No documentário The Cutting Edge: The Magic of Movie Editing (2004), há um momento interessantíssimo onde o diretor Steven Spielberg e a montadora Verna Fields expõem uma dificuldade que tiveram na ilha de edição de Tubarão (1975). O filme, que é uma aula de sugestão através de corte e som, em sua segunda metade resolve mostrar o tubarão do título em português. O animal utilizado nas gravações era um grande mecatrônico de borracha, um robozão de movimentos bem limitados. Há um plano crucial de apresentação do mesmo no filme que não funcionava e incomodava bastante Spielberg e Fields. Segundo eles, o plano deixava totalmente claro que era um tubarão de borracha, não assustava, não ameaçava, jogava por água abaixo toda a construção de suspense que a primeira metade estabelecia. Após diversos testes na ilha de edição, Fields descobre que se fossem retirados dois frames do take, ele funcionaria. É quase que surreal, mas dois takes denunciavam o tubarão de borracha. Retirados ambos, o plano gruvou lindamente e a finalização seguiu.
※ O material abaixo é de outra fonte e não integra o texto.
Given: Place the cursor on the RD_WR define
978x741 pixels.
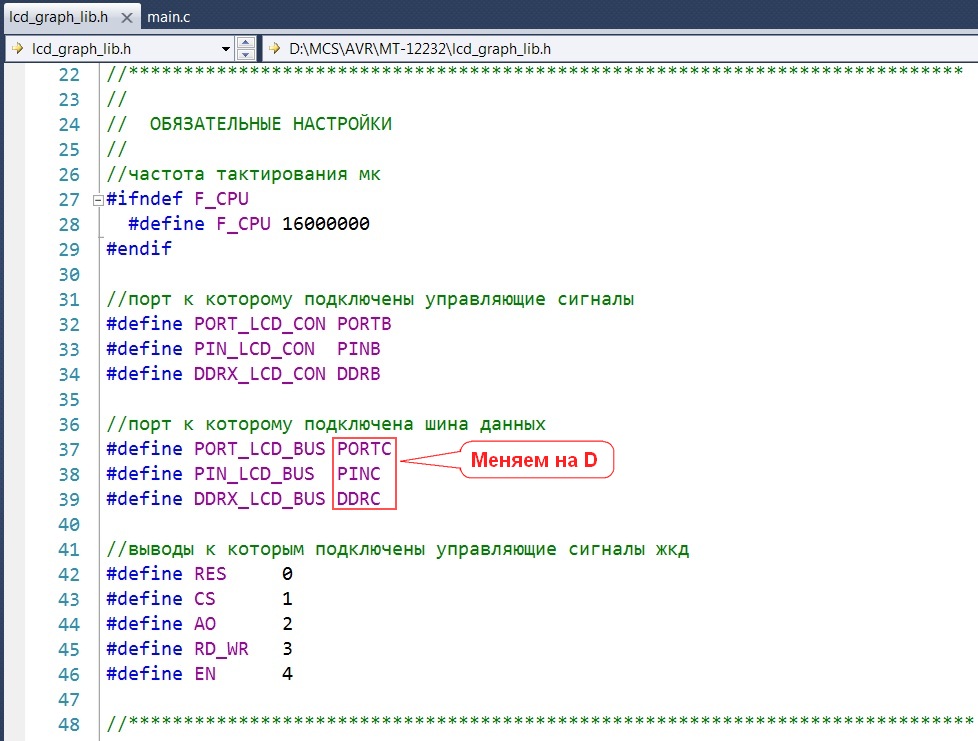Looking at the screenshot, I should click(x=221, y=649).
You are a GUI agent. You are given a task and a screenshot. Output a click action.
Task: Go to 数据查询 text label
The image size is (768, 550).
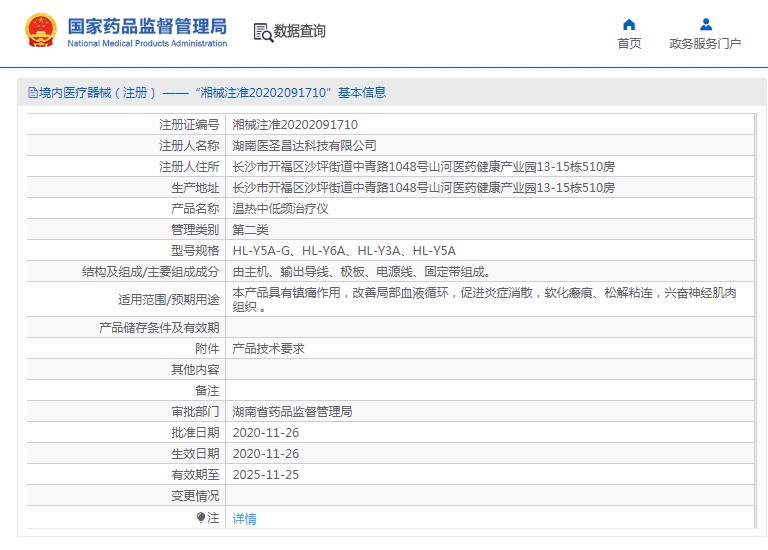click(300, 32)
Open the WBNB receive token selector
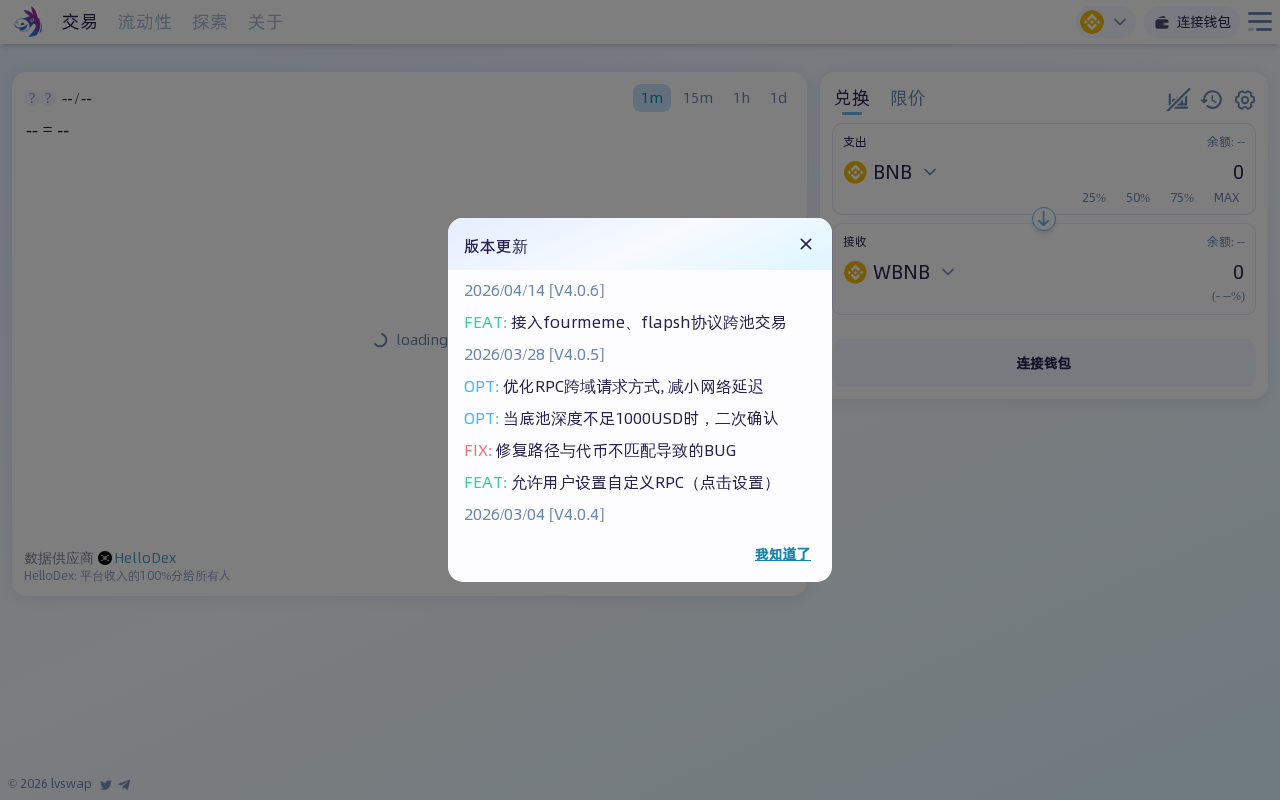Screen dimensions: 1280x800 click(x=899, y=272)
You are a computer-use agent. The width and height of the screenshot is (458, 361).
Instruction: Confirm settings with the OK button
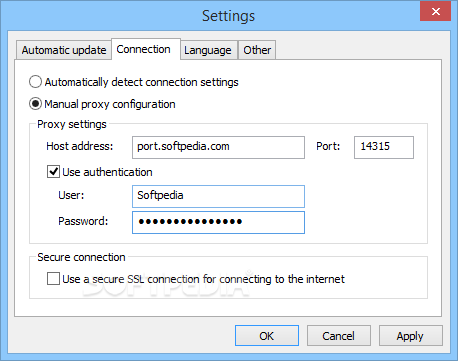pyautogui.click(x=267, y=335)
Como conto de memória — tem muitos anos que vi esse documentário — , não sei exatamente se os dados que narro são precisamente corretos, mas a história é mais ou menos por aí. Sempre conto ela quando quero exemplificar a importância que a minuciosidade do corte tem nesses momentos, e é dever de toda a equipe que se propõe a pensar o filme imagética e sonoramente descobrir a melhor maneira de representar o que é falso como verdadeiro.
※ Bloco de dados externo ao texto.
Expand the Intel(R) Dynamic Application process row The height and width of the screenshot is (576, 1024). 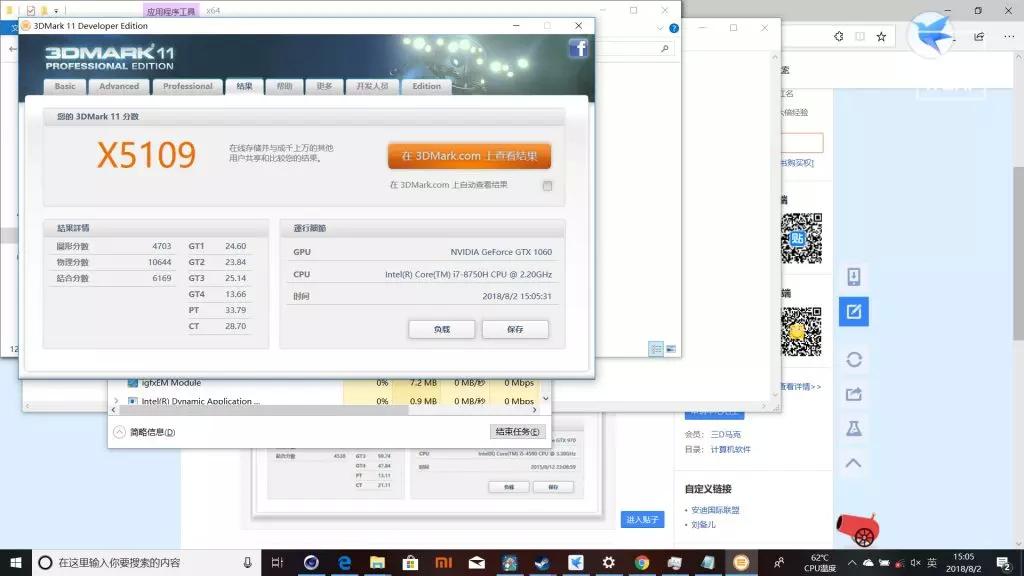116,402

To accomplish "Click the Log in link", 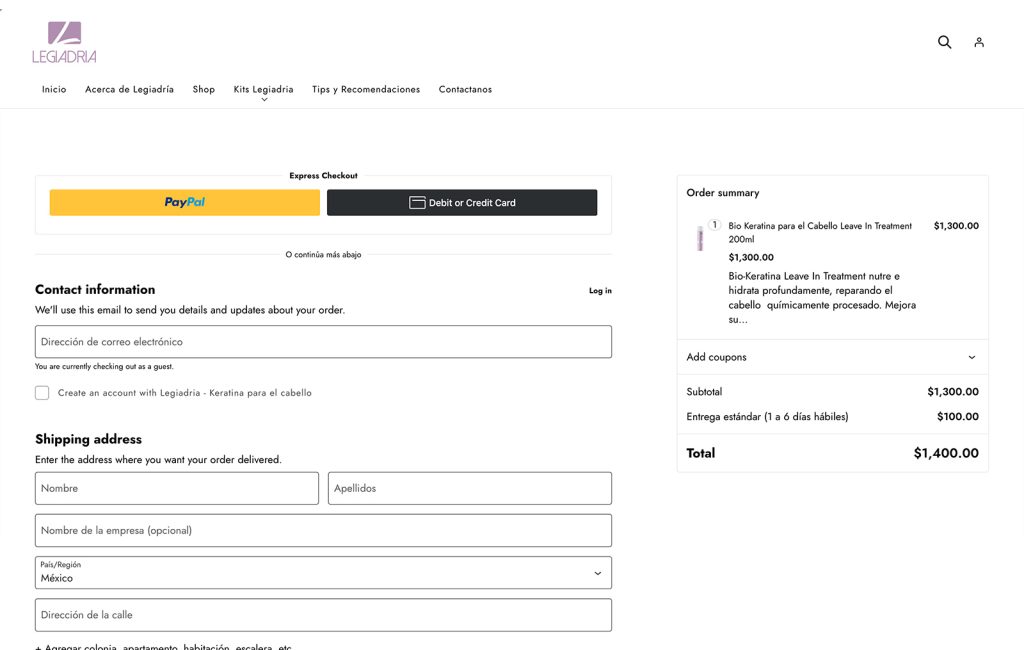I will coord(600,291).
A motivação desse texto vem, justamente, de meus próprios erros passados com armas de plástico, além de recentes conferidas em filmes universitários ou “amadores” que utilizam de armas fake exigindo que o público as aceite como armas verdadeiras diegeticamente e acabam, muitas vezes, se sabotando pela falta de sutileza ou estratégia na maneira como se apresenta esse fake. Cenas que envolvem armas geralmente envolvem tensão, e essa tensão pode ser destruída se a ameaça ali representada for, claramente, uma espoleta ou arminha de airsoft com ponta alaranjada. Isso vale para armas ou qualquer elemento de cena que se apresente como importante para a dramaturgia encenada diante da câmera. Não se trata de fazer tudo embasado na realidade, com essa tendência naturalista exacerbada contemporânea. Trata-se de ser fiel à diegese do filme. Se o filme for realista, ganha bastante se o que for apresentado em cena for crivelmente realista. Um filme não deve ser verossimilhante à realidade de fora da tela, e sim à realidade do universo exposto no quadro.